Les soins de santé remboursés en fonction des revenus ?

Les soins de santé remboursés en fonction des revenus ?

SANTÉ - Une étude de l'Insee publiée par deux économistes prône une réforme de système de remboursement des soins de ville par la Sécurité sociale. L'idée serait de prendre en compte le revenu des malades, avec pour but de mieux accompagner les moins aisés.

Les soins de santé seront-ils remboursés en fonction du revenu des malades ? C'est en tout cas la réforme de la Sécurité sociale que préconisent deux économistes dans une étude publiée jeudi par l'Insee . Elle ne concernerait que les soins dits de ville (médecin, dentiste, ...), qui représentent 53% du montant total des soins, sans toucher les soins hospitaliers, les plus coûteux.

Pierres-Yves Geoffard et Grégoire de Lagasnerie, les deux économistes auteurs du rapport, se sont intéressés au ticket modérateur, c'est-à-dire à la part que doivent payer les patients, avec pour objectif de mieux rembourser les plus pauvres. Désormais, les malades seraient pris en compte individuellement, et non par ménage, comme c'est le cas actuellement. Un couple "franchise-plafond" est alors imaginé.

"Rendre le système plus équitable"

Une franchise annuelle serait d'abord payée par tous les assurés.
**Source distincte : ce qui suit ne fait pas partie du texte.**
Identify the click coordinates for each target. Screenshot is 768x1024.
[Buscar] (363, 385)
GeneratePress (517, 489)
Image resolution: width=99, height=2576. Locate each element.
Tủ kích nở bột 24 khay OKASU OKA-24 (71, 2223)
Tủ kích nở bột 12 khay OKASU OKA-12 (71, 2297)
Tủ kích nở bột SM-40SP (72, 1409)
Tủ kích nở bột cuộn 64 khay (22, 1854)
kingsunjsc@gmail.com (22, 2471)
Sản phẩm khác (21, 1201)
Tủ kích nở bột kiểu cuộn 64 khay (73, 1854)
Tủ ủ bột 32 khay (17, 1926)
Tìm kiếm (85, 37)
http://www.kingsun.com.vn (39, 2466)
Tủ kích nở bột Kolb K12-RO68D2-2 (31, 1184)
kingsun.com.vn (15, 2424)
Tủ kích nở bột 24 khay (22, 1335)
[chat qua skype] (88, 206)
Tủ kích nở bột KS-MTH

Deux hypothèses pour la fixer : soit la même pour tous, soit elle augmente en fonction des revenus. En outre, un plafond déterminerait le coût à partir duquel le patient est entièrement remboursé. Bas pour les moins aisés, il augmenterait avec les revenus, selon un pourcentage.
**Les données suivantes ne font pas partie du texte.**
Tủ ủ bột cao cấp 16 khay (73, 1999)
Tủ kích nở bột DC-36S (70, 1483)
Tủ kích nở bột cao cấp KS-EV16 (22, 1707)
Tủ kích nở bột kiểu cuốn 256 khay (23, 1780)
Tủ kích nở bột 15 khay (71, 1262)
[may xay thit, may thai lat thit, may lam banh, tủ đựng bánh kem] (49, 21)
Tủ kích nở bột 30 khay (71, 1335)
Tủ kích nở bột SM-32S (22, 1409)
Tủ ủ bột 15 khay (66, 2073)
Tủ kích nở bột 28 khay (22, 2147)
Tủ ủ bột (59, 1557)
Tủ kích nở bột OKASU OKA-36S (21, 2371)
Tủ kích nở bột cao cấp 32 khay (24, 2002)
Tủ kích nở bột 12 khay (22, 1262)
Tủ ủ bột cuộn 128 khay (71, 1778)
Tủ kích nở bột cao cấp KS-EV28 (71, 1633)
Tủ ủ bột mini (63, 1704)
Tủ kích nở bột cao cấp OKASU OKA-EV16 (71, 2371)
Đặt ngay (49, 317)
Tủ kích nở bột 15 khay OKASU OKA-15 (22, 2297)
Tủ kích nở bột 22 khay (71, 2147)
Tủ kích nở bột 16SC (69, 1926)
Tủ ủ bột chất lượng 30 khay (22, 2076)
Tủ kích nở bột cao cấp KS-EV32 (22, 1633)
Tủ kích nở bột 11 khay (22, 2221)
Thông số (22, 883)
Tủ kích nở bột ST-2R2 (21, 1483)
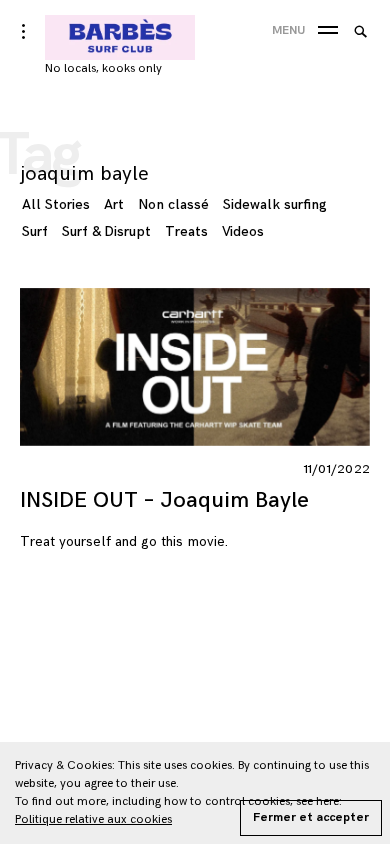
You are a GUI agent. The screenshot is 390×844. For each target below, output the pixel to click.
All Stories (56, 204)
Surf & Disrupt (106, 231)
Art (114, 204)
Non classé (173, 204)
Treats (186, 231)
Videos (243, 231)
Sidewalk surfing (275, 204)
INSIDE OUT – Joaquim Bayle (164, 500)
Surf (35, 231)
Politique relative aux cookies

L'objectif de la réforme serait de "rendre le système de remboursement plus équitable", selon les conclusions de l'étude. Les moins aisés touchés par des maladies de longue durée, impliquant des coûts élevés, seraient ainsi intégralement remboursés par les complémentaires. Ce qui ne se ferait qu'à des coûts plus importants pour les plus hauts revenus. Ce type de fonctionnement existe déjà dans certains pays comme la Suède, la Suisse ou les Pays-Bas.

Selon les auteurs, la Sécurité sociale n'aurait pas besoin d'un budget plus conséquent. En revanche, le coût politique d'une telle réforme pourrait se révéler élevé si elle devait être reprise à son compte par le gouvernement. Avec les attaques de l'opposition au sujet de la modulation des allocations familiales et du coup de canif porté au principe d'universalité, celui-ci paye déjà pour voir.